El grupo canadiense Arcade Fire.

Fuego de invierno

Todo comenzó con el encuentro fortuito entre una estudiante de música medieval y un tipo con apariencia punk. De allí salió Arcade Fire, la banda que prueba que hacer rock indie con instrumentos desconocidos puede ser tan interesante como Lady Gaga.

2011/03/30

Por Catalina Holguín Jaramillo

Era invierno y llegamos al bar para oír el grupo de nuestro compañero de trabajo, Tim. A duras penas cabían en el escenario los siete músicos de Arcade Fire, mientras que al frente de la tarima un modesto grupo de espectadores miraba con asombro este vendaval rockero de violines, acordeones, coros desaforados, tambores y otros instrumentos imposibles de identificar. Ocho años después, este mismo grupo de músicos canadienses, que empezó tocando modestamente en bares, se subió a brincos y en desorden a la tarima de los Grammy para arrancarle el premio al mejor álbum del año a los pesos pesados de la industria musical norteamericana: Eminem, Jay-Z, Lady Antebellum, Katy Perry y Lady Gaga.
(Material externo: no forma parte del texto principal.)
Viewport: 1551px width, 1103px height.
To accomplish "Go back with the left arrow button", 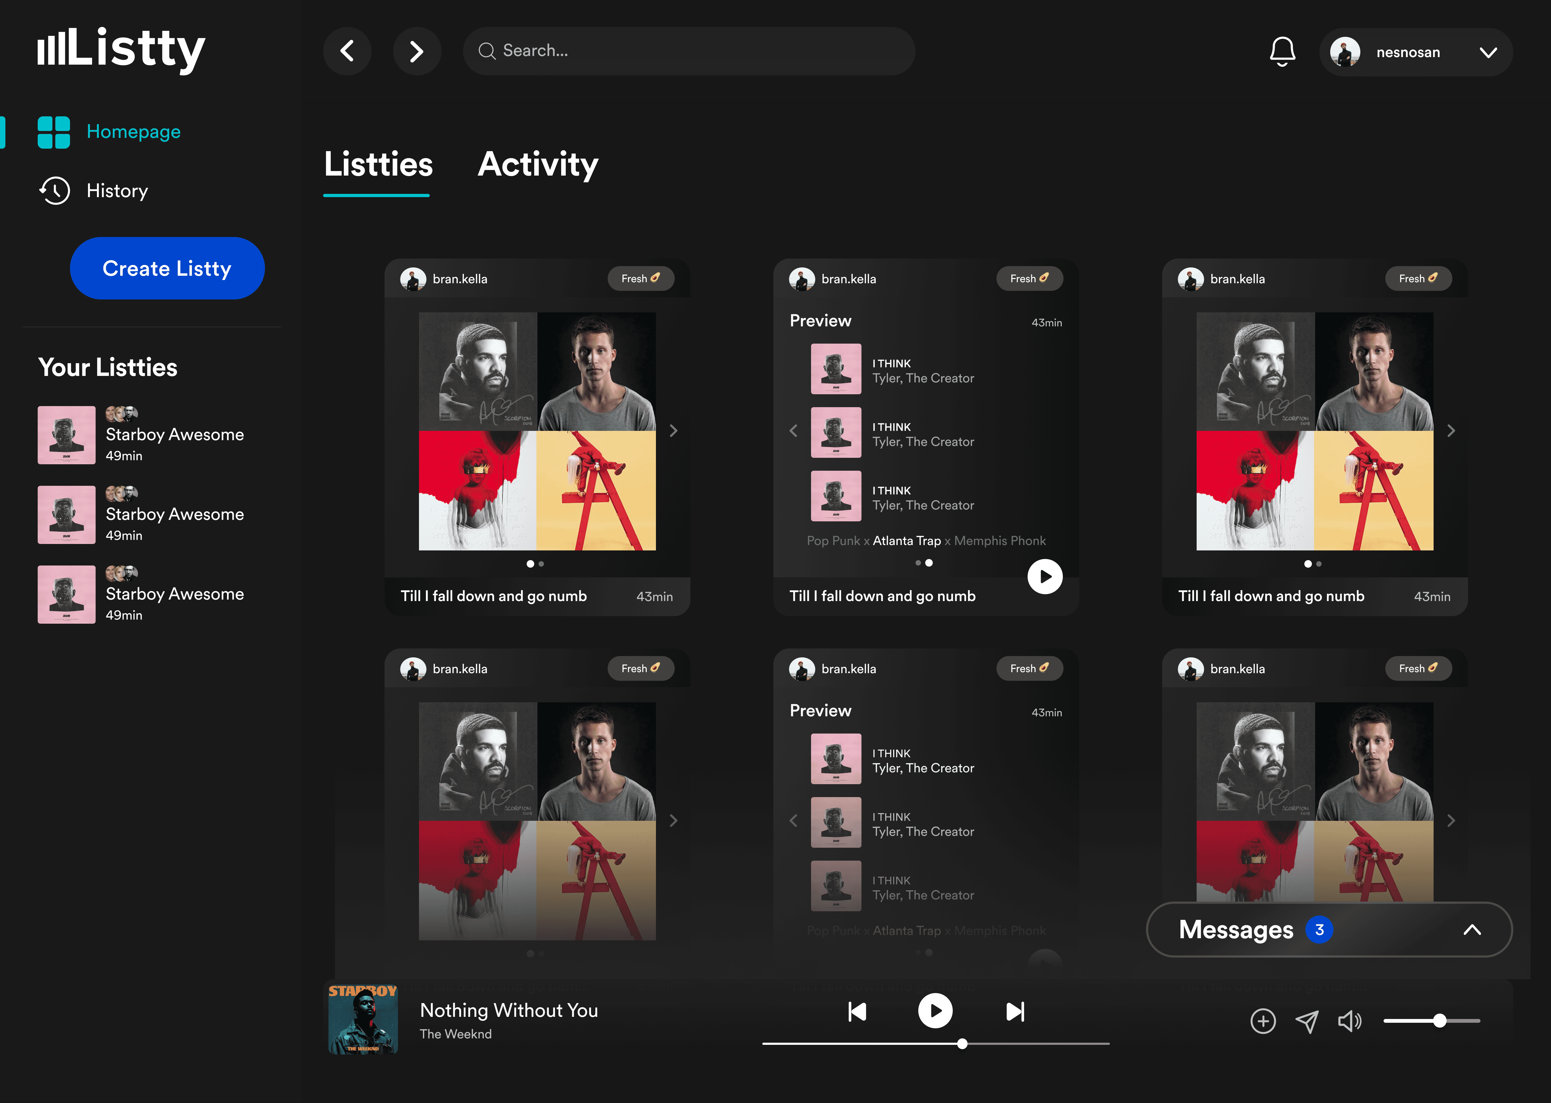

Fue la clásica y siempre emocionante victoria de David sobre Goliat.

 

Arcade Fire—que traduce algo así como “incendio en la galería” o “fuego en la sala de juegos”— se funda sobre la mítica historia de amor de Régine Chassagne y Win Buttler. ?Ella, estudiosa de música medieval se lo encuentra a él, un tipo altísimo con pinta de punketo, en la cafetería de una universidad de Montreal. Durante su primera cita componen la canción “Headlights look like diamonds”; luego consiguen otros músicos—Tim Kingsbury, Jeremy Ga-ra, Sarah Neufeld, Will Butler, Richard Reed Parry— y graban de forma casera su primer disco, en el que aparece esa primera composición conjunta. Al poco tiempo, en 2004, graban con el sello independiente Merge el álbum Funeral; en 2007 sacan Neon Bible y a mediados de 2010 The suburbs, el disco del Grammy, que es una oda nostálgica y rebelde a la vida en esos barrios periféricos norteamericanos de casas idénticas, familias idénticas y jóvenes con ganas de escapar.

 

Las ventas del grupo ya superan el millón de discos. A pesar del caudal económico y mediático, la banda todavía mantiene su independencia: han grabado todos sus discos y videos con sus propios fondos, son dueños de los derechos de todas sus composiciones y tienen su propio estudio de grabación, localizado en una iglesia abandonada a las afueras de Montreal. Además, como reconoce el músico canadiense Salvatore Ciolfi de la banda Code Pie, la atención que ha recibido Arcade Fire ha servido para realzar una importante movida de rock independiente canadiense, que incluye grupos como Broken Social Scene, New Pornographers, Destroyer, Leslie Feist, Caribou, Land of Talk, Think about Life, Black Mountain y Wolf Parade.

 

La fama acumulada le ha servido a la banda para cultivar su sensibilidad social. Con la boletería de sus conciertos han logrado recoger más de un millón de dólares para una ONG fundada por Régine y otra activista que lucha por garantizarle seguridad económica y de salud a trescientos familias haitianas. También han sabido aprovechar Internet para captar la atención de hordas de jóvenes, produciendo videos interactivos exclusivos para la red (por ejemplo, el maravilloso video de We used to wait) y contenido de alta calidad para Youtube. Su presencia en la red y las reseñas elogiosas publicadas en influyentes medios digitales como Pitchfork se ha traducido en astronómicas ventas, pero también en blogs, foros y páginas web que literalmente exudan cariño por este grupo. Para completar el mito de la banda independiente y feliz, los miembros del grupo sostienen que aunque Win y Régine son los líderes, todos aportan con su música y sus ideas, y que la pasan muy bien en los conciertos en los que siempre tratan de inyectarle originalidad y frescura a la presentación: cambian de instrumentos y saltan de aquí a allá con cascos de moto en la cabeza. Como dice Darcy Frey en un artículo para el New York Times, un show de Arcade Fire es como una extraña mezcla del Circo del Sol con The Clash.

 

Pero más allá de los mitos, y del altruismo y de la soñada independencia, Arcade Fire suena que da miedo. Críticos y periodistas usan sin pudor sucesiones de adjetivos y metáforas para describir su música: que tocan un rock post-punk con fuertes dejos orquestales; que su música se expande como el mar; que sus canciones son himnos nostálgicos y emocionales que van desde el punk más casero hasta la nueva ola electrónica; que la banda es como un manchón excéntrico de energías dispares y colores tonales. En fin. ¿Es necesario sumar más metáforas cojas a una lista que crece cada día más para describir su música? Es necesario oírlos y ya.